■ Excerpt to read:
++++++++

Avenue Q

August 16, 2022 | By More

★★★★☆     Organised chaos

Hill Street Theatre (Venue 41): Fri 5 – Sun 28 Aug 2022
Review By Greg Holstead

If you are not familiar with Avenue Q, being staged by Edinburgh Little Theatre at Hill Street, a Q virgin as it were, be prepared to be surprised and very amused by Muppet-like hand puppets swearing, acting inappropriately and addressing adult issues head on.

The musical follows unemployed Eng Lit Grad Princeton as he takes up residence in Avenue Q. Princeton and the majority of characters portrayed by hand puppets with various aims in life; a monster school for primary teacher Kate Monster, a male partner for Rod, sexual gratification for Lucy The Slut, porn for trekkie and ‘a purpose’ for Princeton.

Avenue Q

It is hard to believe that this puppetfest cult musical, is 19 years old, it feels fresh, edgy and still, always, ready to offend. But also ready to incite extreme fits of laughter and joy, and possibly love – love for those characterful little puppets.

Special mention should go to rubber-faced Rae Crone as one of the humans: Gary Coleman (a late stand-in – wrong colour and wrong sex as director Derek Douglas explains before the start – with a shrug), the super-sub absolutely slays it, without a book.

When Crone makes a mistake half way through the first half she simply shrugs and laughs – the crowd howl with her. This is a show full of shrugs and laughs. It is an unbreakable laughter machine. Come the end of the show Crone gets the biggest cheer of the night – totally deserved.

A wall-breaking and convention-breaking unique show, the use of hand puppets seems to free the performers from all self-consciousness; the whole cast literally thrown themselves into this with energy, joy and no small amount of raw talent.

++++++++

■ Entries provided:
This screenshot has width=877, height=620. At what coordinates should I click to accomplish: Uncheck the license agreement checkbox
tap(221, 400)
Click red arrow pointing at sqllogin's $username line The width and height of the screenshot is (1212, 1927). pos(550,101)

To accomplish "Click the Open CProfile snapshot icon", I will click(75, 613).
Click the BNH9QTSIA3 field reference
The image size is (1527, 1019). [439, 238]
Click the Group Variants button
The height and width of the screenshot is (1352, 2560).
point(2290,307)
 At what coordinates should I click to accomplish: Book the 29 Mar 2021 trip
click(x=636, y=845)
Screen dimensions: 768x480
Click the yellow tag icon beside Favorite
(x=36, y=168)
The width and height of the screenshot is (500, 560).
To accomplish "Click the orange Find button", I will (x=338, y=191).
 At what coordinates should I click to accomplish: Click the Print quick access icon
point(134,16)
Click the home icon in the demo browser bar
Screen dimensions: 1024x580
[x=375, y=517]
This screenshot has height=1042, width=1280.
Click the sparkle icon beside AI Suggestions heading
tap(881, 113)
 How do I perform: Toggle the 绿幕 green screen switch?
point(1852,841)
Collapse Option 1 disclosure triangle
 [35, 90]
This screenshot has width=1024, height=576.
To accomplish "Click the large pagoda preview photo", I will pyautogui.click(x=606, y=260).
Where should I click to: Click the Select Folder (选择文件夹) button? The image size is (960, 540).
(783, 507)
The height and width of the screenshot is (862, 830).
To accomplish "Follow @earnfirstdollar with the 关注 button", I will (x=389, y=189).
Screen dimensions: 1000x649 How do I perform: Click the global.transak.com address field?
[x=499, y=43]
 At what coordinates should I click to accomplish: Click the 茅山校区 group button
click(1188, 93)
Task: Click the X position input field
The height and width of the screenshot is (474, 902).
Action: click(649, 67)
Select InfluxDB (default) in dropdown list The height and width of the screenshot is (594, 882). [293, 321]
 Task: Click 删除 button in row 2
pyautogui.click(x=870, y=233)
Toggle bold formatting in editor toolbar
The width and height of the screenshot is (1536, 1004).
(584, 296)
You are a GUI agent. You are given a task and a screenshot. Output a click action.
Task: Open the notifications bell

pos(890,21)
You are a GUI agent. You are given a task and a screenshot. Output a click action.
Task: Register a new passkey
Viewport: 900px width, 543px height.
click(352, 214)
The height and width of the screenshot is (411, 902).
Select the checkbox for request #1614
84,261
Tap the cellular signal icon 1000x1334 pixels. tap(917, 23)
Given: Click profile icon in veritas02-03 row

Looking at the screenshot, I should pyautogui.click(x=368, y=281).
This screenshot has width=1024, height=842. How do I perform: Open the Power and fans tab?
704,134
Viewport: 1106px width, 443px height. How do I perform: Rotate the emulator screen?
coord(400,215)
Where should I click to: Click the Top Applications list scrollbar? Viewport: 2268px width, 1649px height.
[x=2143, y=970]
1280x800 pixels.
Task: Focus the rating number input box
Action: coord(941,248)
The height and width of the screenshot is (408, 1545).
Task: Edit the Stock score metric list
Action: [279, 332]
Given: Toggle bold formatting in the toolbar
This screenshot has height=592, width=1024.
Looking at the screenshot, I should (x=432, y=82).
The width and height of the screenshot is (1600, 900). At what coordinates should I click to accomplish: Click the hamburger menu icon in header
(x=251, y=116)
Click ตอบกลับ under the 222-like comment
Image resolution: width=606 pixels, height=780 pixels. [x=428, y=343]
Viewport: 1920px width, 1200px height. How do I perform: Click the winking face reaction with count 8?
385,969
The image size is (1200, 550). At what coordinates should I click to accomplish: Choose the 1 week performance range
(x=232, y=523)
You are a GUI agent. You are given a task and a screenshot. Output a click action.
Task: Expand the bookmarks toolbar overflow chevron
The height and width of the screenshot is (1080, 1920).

++++++++

■ What this exercise asks:
**1)** Do these statements agree with the Avenue Q review? Answer yes or no for each, quoting the text's deciding words. (a) Rae Crone played Gary Coleman as a late stand-in. (b) The review finds the musical dated. (c) Crone gets the biggest cheer of the night at the end of the show.
**2)** Write what follows the last sentence of the Avenue Q review.
The records come from a separate source.

■ Task responses:
**1)**
(a) Yes: "a late stand-in"
(b) No: "it feels fresh, edgy and still, always, ready to offend"
(c) Yes: "Come the end of the show Crone gets the biggest cheer of the night"

**2)**
a West End-ready voice

Chief puppeteer Shannon Daly shines with a West End-ready voice as Kate Monster, but why would she ever want to inhabit that neighbourhood when she lives so perfectly in Avenue Q? Another stand out is Kristen Weichen Wong as human, Christmas Eve, with her wonderfully perky movement and script delivery.

Many of the cast from the 2019 sell-out run are back and raring to go to tell the story of Princeton and Kate Monster’s on-off relationship, and along the way also try to figure out the purpose of life. And the songs come thick and fast, Everyone’s a little bit racist, Fine fine line, If you were gay, Girlfriend who lives in Canada.

The smile has likely not left the face of Director Derek Douglas since he realised his was the only Avenue Q in the borough this year. As he whips the large crowd, to foot stamping and cheering, a boxing promoter in the sweatpit of his steeply raked 100-seater theatre at the start of the show he is still smiling.

Written before #metoo, before snowflakes, Woke, BLM or Karens, this anarchic and decisively non-PC theatre-filler is probably on borrowed time. You may have to Q for this but whatever you do, don’t miss it!

Running time: One hour and 40 minutes (including one interval)
Hill Street Theatre (Alba Stage), 19 Hill Street, EH2 3JP (Venue 41)
Friday 5 – Sunday 28 August 2022
Daily: 20:10
Tickets and details: Book here.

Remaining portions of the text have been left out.